Erstgeborene unter Druck: Früher erbten sie den Landbesitz des Vaters, heute findet man erstgeborene Kinder häufig in Leitungspositionen. Doch der höhere Rang in der Geschwisterfolge macht auch Stress. Die Ankunft des zweiten Babys lässt den Blutdruck der Erstgeborenen um bis zu 5% ansteigen, wie eine Untersuchung in England jetzt ergab. In der Folge scheint die Angst vor der "Entthronung" zur typischen Machtorientierung der älteren Kinder beizutragen. Sie lernen, dass sie sich ständig strategisch absichern müssen, während die Jüngeren - rebellischer, kreativer, risikofreudiger - das allein mit einem Lächeln schaffen. 

Männer mit vielen Brüdern sind fruchtbarer: Frauen auf Partnersuche sollten in erster Linie auf die Anzahl seiner Brüder achten. Je mehr es gibt, umso fruchtbarer ist der Auserwählte. Das besagt eine aktuelle Studie der Universität Sheffield gekommen, die Stammbäume und Spermabeweglichkeit von 500 Männern untersucht hat. Bei vielen Brüdern waren die Spermien schneller als bei Schwestern. Auch Frauen reichen ihre Fruchtbarkeit in die nächste Generation weiter. Als Einzelkind haben sie eine geringere Chance, schwanger zu werden als mit Schwestern. 

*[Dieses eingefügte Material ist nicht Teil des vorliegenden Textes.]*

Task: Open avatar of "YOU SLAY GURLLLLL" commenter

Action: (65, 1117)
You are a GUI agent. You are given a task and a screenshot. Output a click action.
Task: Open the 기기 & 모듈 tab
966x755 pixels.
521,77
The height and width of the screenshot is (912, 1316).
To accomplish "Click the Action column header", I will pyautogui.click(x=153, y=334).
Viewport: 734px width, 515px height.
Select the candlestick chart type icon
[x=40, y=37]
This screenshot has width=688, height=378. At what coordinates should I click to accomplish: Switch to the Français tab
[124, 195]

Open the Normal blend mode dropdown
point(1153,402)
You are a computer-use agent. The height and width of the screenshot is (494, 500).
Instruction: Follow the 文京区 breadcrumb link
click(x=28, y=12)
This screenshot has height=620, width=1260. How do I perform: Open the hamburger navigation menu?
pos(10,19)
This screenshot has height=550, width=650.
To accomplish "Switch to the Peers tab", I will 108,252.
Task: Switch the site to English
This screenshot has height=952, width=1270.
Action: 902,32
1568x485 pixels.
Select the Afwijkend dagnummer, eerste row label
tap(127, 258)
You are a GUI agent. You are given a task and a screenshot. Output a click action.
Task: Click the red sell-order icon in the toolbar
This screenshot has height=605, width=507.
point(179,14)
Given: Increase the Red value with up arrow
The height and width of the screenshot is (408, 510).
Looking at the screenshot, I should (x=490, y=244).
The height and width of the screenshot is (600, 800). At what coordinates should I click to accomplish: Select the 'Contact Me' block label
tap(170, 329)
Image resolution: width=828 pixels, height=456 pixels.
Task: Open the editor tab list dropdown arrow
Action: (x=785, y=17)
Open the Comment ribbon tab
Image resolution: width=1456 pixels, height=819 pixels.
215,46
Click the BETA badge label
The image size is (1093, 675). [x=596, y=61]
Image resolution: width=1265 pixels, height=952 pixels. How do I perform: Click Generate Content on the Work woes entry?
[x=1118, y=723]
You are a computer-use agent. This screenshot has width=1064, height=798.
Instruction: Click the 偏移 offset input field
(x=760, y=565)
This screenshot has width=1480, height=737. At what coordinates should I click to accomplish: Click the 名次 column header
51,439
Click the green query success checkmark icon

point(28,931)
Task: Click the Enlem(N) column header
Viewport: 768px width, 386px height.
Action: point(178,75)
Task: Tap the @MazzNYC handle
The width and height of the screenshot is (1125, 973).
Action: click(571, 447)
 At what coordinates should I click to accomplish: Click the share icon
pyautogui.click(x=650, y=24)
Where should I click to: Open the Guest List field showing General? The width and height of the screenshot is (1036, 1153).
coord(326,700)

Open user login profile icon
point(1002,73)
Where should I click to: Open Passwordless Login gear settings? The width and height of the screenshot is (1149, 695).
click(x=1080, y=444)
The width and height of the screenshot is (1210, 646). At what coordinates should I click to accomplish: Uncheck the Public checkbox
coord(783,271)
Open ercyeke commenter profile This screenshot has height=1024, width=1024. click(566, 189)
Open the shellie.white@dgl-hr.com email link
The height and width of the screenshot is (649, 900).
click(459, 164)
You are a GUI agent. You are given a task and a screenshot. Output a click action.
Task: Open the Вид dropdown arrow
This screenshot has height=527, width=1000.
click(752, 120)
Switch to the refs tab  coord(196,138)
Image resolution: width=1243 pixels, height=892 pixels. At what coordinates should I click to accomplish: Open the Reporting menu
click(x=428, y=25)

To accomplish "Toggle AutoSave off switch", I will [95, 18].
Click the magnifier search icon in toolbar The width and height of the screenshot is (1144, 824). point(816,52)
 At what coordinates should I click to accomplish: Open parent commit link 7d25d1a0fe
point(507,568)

Geschwister-Mobbing: Regelmässig durch Geschwister gequält zu werden, kann das Risiko für eine spätere psychische Störung erhöhen. Forscher aus Oxford haben rund 7.000 Kinder im Alter von zwölf Jahren befragt und bis zu ihrem 18. Lebensjahr begleitet. Jene 786 Kinder, die angegeben hatten, dass sie von einem Bruder oder einer Schwester mehrmals in der Woche gemobbt worden waren, verfügten über ein doppelt so hohes Risiko für Depressionen, Angstgefühle und Selbstverletzungen wie Kinder mit „friedlichen“ Geschwistern. Mädchen waren etwas stärker betroffen als Jungen, und am häufigsten in Familien mit drei oder mehr Kindern. Verantwortlich waren laut der Studie oft ältere Brüder.